Trudeau faces tough task balancing economic and environmental priorities

By: John Ibbitson

Article originally published on November 9, 2015 by the Globe and Mail and can be found here: http://www.theglobeandmail.com/news/politics/globe-politics-insider/trudeaus-faces-tough-task-balancing-economic-and-environmental-priorties/article27171261/%3bjsessionid=cQbZWLcKn6HTM8SzVCldQKYQybdRqZfJ1nn3M2dGFz7fvJW4k4zy!-363189572/?ts=151117115628&ord=1 

When Justin Trudeau and the premiers travel to Paris at the end of the month – Environment Minister Catherine McKenna is already there, preparing the way – they will seek a new national consensus on combatting global warming. But they risk damaging the economy and getting little in return.
This is the new Prime Minister’s first big challenge. There may be none greater.
The inability of the Conservative government, over a full decade, either to expand oil exports through new pipelines or to meet Canada’s international obligations to reduce greenhouse gas emissions stands as Stephen Harper’s biggest policy failure. Now it’s Mr. Trudeau’s turn to try.
He has repeatedly declared that a Liberal government will take meaningful action on climate change. But with Keystone XL now officially vetoed by President Barack Obama, the need for a pipeline from the oil sands to tidewater grows more urgent. How to reconcile the two?
Dylan Jones is president of the Canada West Foundation, a Calgary-based think tank. Before that, he was Saskatchewan’s deputy minister of intergovernmental affairs.
For him, the Paris trip offers a welcome opportunity for Mr. Trudeau and the premiers to take each other’s measure and to forge the personal bonds that are essential for deal-making.
While they chat, the first ministers will also ponder an inconvenient truth: Seriously reducing greenhouse gas emissions in Canada requires penalizing energy consumption.
“Trudeau has to convince the first ministers to have some kind of hearts-and-minds campaign to get Canadians to the point where they are willing to accept more burdens themselves,” Mr. Jones said in an interview.

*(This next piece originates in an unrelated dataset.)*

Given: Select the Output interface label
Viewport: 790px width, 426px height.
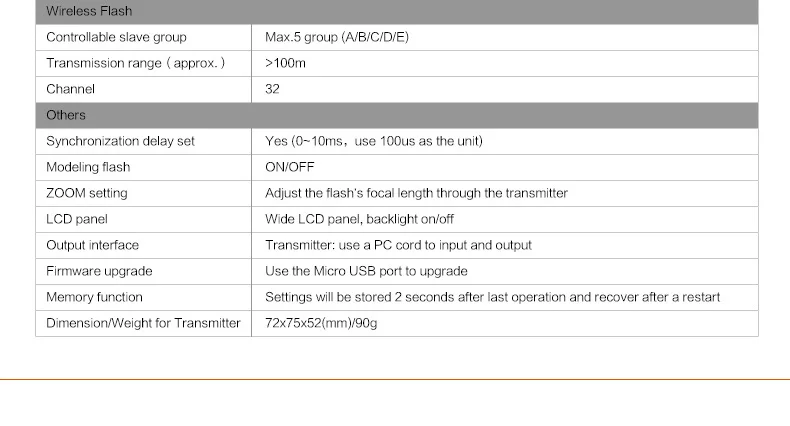Looking at the screenshot, I should [92, 245].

Mr. Harper wasn’t willing to impose carbon taxes or other measures to reduce consumption. Will Mr. Trudeau go there, and can he take the premiers with him?
“There are any number of ways of doing it if you can get past the political problem of yes, there are going to be burdens on citizens,” Mr. Jones maintains.

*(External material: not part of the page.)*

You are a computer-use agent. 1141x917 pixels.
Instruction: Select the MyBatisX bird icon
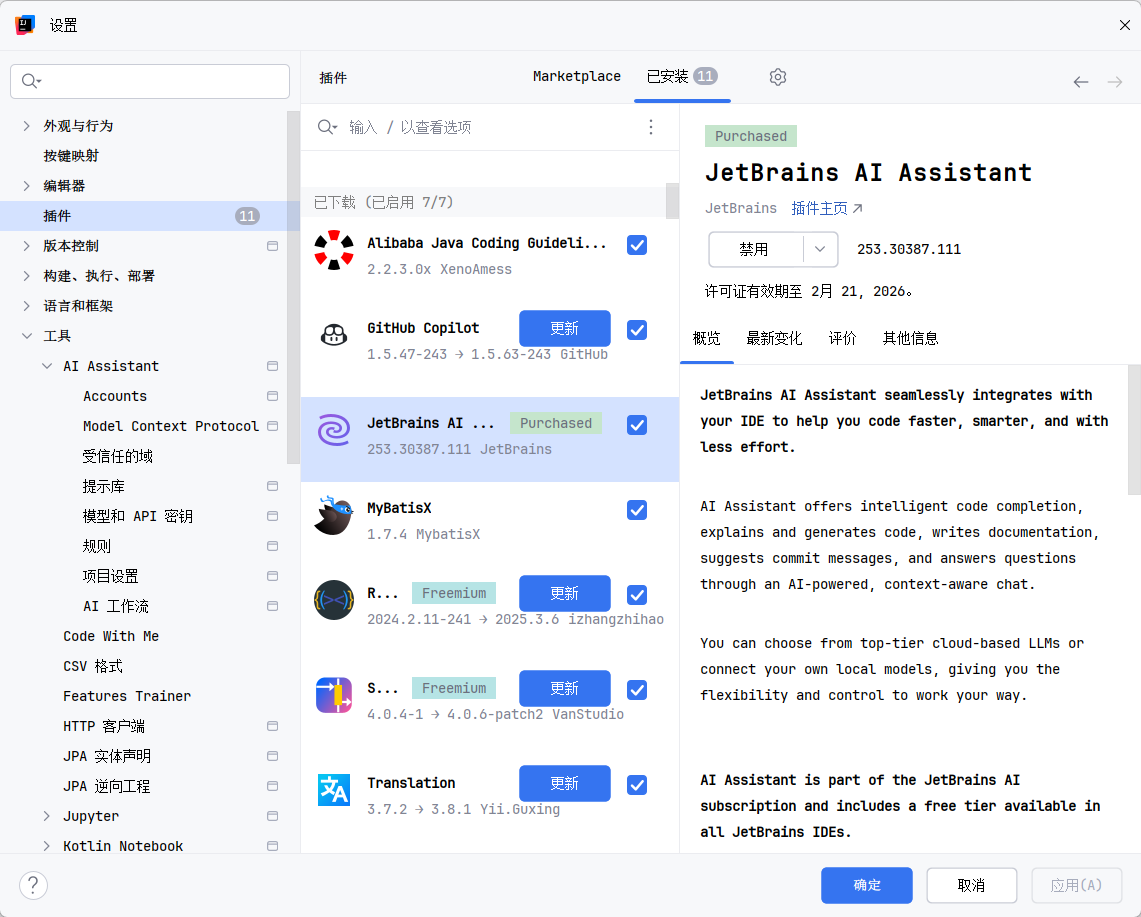click(333, 515)
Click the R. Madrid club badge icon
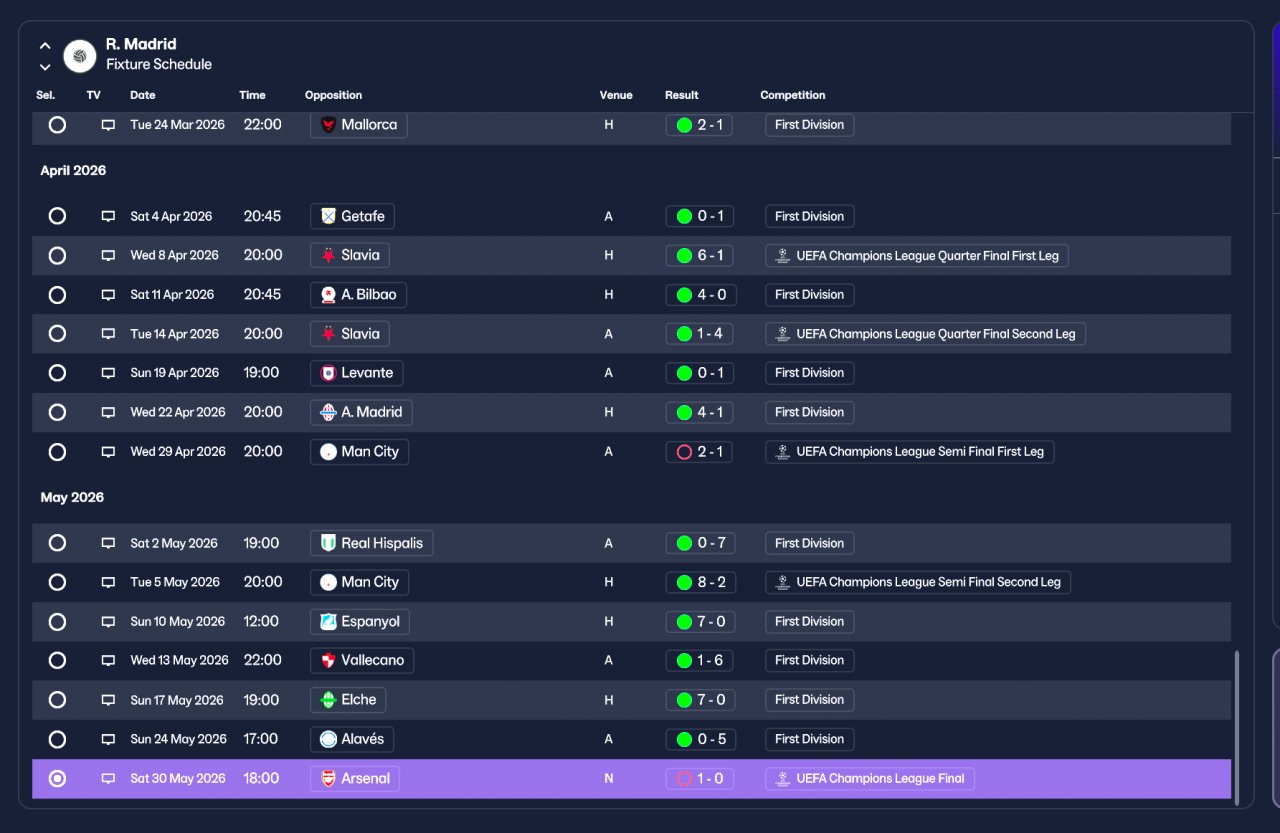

But the Canadian economy depends on exports, and fighting climate change also means getting export-oriented industries – including manufacturers in Ontario and Quebec – to generate less CO2.
And at the same time, economic growth in the West hinges on expanding oil sands production, and that means a pipeline to either the Atlantic or Pacific coast – preferably both.
One challenge for Canada at Paris will be to make sure whatever sacrifices this country is prepared to make are matched by other countries as well.
“There is no benefit to global climate-change reduction if we move all the manufacturing to China and all the oil production to the U.S.,” Mr. Jones observes. The danger for those who depend on the oil industry for a living is that Mr. Trudeau will agree with environmentalists, who maintain that the only way for Canada to meet its climate-reduction obligations is to leave the oil sands bitumen in the ground.
But that would be the equivalent of a new National Energy Policy, and Mr. Trudeau appears quite determined not to repeat his father’s mistakes. It has taken almost 50 years, but the Liberals finally have a presence in the West – they dominate in British Columbia and Manitoba, and have toeholds in Alberta and Saskatchewan. This prime minister is unlikely to risk any action that exiles the party west of Ontario for another half century.
A more likely outcome is that the Liberals will waste years rewriting the rules for environmental reviews and then more years subjecting pipeline proposals to those new rules, while also negotiating with First Nations, premiers, environmental groups and industry associations. Another decade will slip by in which nothing gets done.
It comes to this: To succeed where the Conservatives failed, this government must set and meet meaningful goals for combatting global warming, while working with the premiers to impose new costs for consumers – that means us – on energy consumption, while also building new pipelines and increasing oil exports.
It’s a circle not easily squared. But success or failure could define the Trudeau government.